Il n'y a pas de vérité universelle, car la façon dont nous vivons le monde est subjective, et il est donc difficile de trouver des règles universelles telles que la gravité ou la thermodynamique. Nous l'avons vu dans le dernier article, lorsque nous avons examiné le dilemme du prisonnier : il n'y a pas une seule façon universellement rationnelle de résoudre le problème, car en fonction des valeurs des joueurs, de leur perception du jeu et ainsi de suite, le choix le plus rationnel à faire change. Nous avons également brièvement évoqué le problème des pâturages communs, qui est une version multijoueurs du dilemme du prisonnier : c'est là que l'environnement entre en jeu et aussi, par coïncidence, que Cosmos for Humanity entre en jeu.


Sur la nécessité des vaches


La théorie des jeux comporte de nombreux « jeux », qui n'ont pas été créés uniquement pour que les universitaires en débattent, mais pour expliquer pourquoi les gens agissent comme ils le font dans certaines situations. Par exemple, le problème des pâturages communs est une métaphore créée par Garrett Hardin pour expliquer comment la surpopulation finirait par entraîner une pénurie de ressources parce qu'elle mettrait l'environnement à rude épreuve.

────────

**LE PROBLÈME:**
Reprenez l'extrait sur la théorie des jeux et le problème des pâturages communs, puis poursuivez-le après sa dernière phrase.

**MATÉRIEL FOURNI:**
────────

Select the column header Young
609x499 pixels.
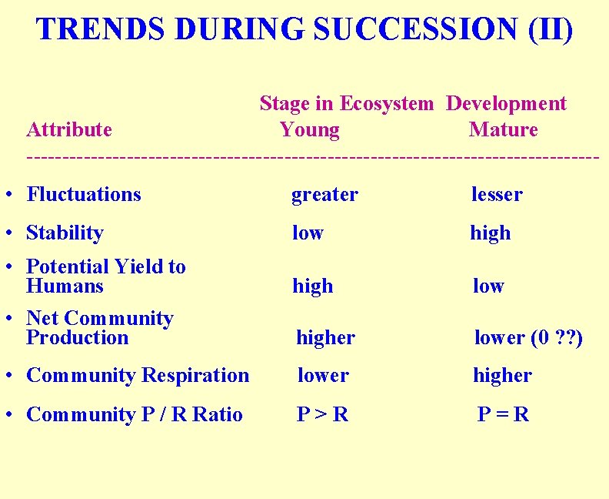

────────

**RÉPONSE ATTENDUE:**
Pour ceux d'entre vous qui ne connaissent pas le problème des pâturages communs, voici un résumé. Nous avons un village avec un champ commun où les gens laissent paître leurs vaches, et dix agriculteurs qui possèdent chacun une vache et laissent leurs vaches paître dans le même pâturage. Certains fermiers finissent par devenir assez riches pour acheter une autre vache, et dès qu'ils ont assez d'argent pour le faire, ils commencent tous à en acheter une autre. Sans surprise, toutes les vaches commencent à maigrir et à souffrir de la faim, parce que le nombre de vaches augmente, mais pas la quantité de terres disponibles (un problème que l'on a essayé de résoudre avec le colonialisme à l'époque). Lorsque le dixième fermier achète une vache, tous les autres sont morts de faim : tout le monde s'est comporté de manière rationnelle, et pourtant tout le monde meurt maintenant. Selon Hardin, « c'est là que réside la tragédie. Chaque homme est enfermé dans un système qui l'oblige à augmenter son troupeau sans limite - dans un monde qui est limité. La ruine est la destination vers laquelle tous les hommes se précipitent, chacun poursuivant son propre intérêt dans une société qui croit en la liberté des biens communs » (Hardin 1968).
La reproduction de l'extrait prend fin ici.